“Tragically, a lot of people will be learning about these women for the first time,” Karen Valby says of the five pioneering Black ballerinas she profiles in her new book The Swans of Harlem. “These five women were founding and first-generation ballerinas who helped start the Dance Theatre of Harlem in the 1960s and ‘70s. And they were absolutely it in their day and danced around the world and danced for kings and queens and presidents and were on the covers of magazines and were in movies and then were completely forgotten by history.”
Valby is hoping to bring these five women -- Lydia Abarca-Mitchell, Gayle McKinney-Griffith, Sheila Rohan, Marcia Sells and Karlya Shelton-Benjamin – back into the spotlight a bit more with her book, which grew out of a 2021 article she wrote for The New York Times.
“I know that in the reporting of this book, Misty Copeland herself, who's probably the most famous Black ballerina [in the world currently] hadn't heard of them,” Valby says. “In fact, towards the end of the book, there is a moment where the five Swans are on stage with Misty Copeland for a conversation. And it's so poignant and it's… beautiful. But Misty was so apparently frustrated and confounded by the fact that she herself learned of these women's names from the New York Times article, and her journey through professional ballet was lonelier than it needed to be because she was always made to feel like the exception.

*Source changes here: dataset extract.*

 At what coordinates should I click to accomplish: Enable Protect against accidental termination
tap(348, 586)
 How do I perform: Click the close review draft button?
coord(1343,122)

“And I think it's very common in the telling of Black history, which is often shunted to the margins and forgotten,” Valby says. “And we seem to, as a culture, be much more comfortable with the idea of the outlier, the one Black exception. And it turned out these women completely changed an art form that had beforehand thought that ballet only belonged to the white body. They broke that door down, they changed the art form and then were nevertheless forgotten. And we still think of ballet as a largely white art form in which Misty Copeland is the exception and it's just not true.”
Valby says she came to be the chronicler of the Swans’ story through her own daughters’ interest in ballet. “I'm the white adoptive mother of two Black girls who each, from the age of two, have been dancing with Austin's own Ballet Afrique, which is China Smith's incredible dance studio down in East Austin that has been around for 16 years,” she says. “And it is one of the only spaces in which my daughters are the majority in the room in Austin. And I would always post photos of their dance recitals or [of] how us moms would pancake their ballet shoes with black or brown makeup before recital time, which is a tradition that the Dance Theatre of Harlem ballerinas started. And an agent who happened to live… on the same Harlem street as one of the Swans of Harlem said ‘You've got to meet these women who have started a legacy council to remind us all of what they did.’ And I started meeting with the five women and we sort of immediately fell into trust with each other. And then I wrote a New York Times article about them and then it became a book. And so it's been about three or four years of being with the women in their intimate lives. They're all in their 70s and 80s and they have this amazing sisterhood to reclaim their history and this is their third act and I'm just lucky enough to be along for the ride.”
For the past several years, Valby has gotten to know and love the Swans, who have trusted Valby to help share their story. “The prima ballerina, Lydia Abarca-Mitchell. She was in The Wiz, she was on the cover of Dancemagazine. She was a Charlie's Revlon girl. She was it. She is it,” Valby says. “Gayle McKinney-Griffith, who came up in Connecticut, studied at Juilliard before thinking I'm done being the only Black ballerina in this room. I'm going to Dance Theatre of Harlem. Sheila Rohan, who was a married 27-year-old mother of three who, when she went up to Harlem for the audition with the great Arthur Mitchell, said she was 20 and that she didn't have any kids. Then there's Karlya Shelton-Benjamin from Denver, who was the first Black American invited to compete in the Prix de Lausanne when she was a teenager before moving to New York. And then the great Marcia Sells, who joined the Dance Theatre of Harlem when she was 16 and thus was forever known as the baby. These five women let me so intimately into their lives. I'm so honored to know the Swans.”
Unfortunately, McKinney-Griffith didn’t live to see the book’s publication, passing away last October. “This woman, Gayle, very much deserved to have this moment receiving her flowers and it was a huge loss,” Valby says. “But again, her sisters were alongside her as she transitioned. And I think what's most important to state is that she put her story down. These are her words in the book. And as she once told me, ‘You have to tell your story because nobody else will.’ And so I think the magic is that her young grandson will know everything his grandmother did. And her work and her legacy will be remembered.”
'The Swans of Harlem' is available wherever you get your books.
Karen Valby will be in conversation about the book on May 13 at BookPeople.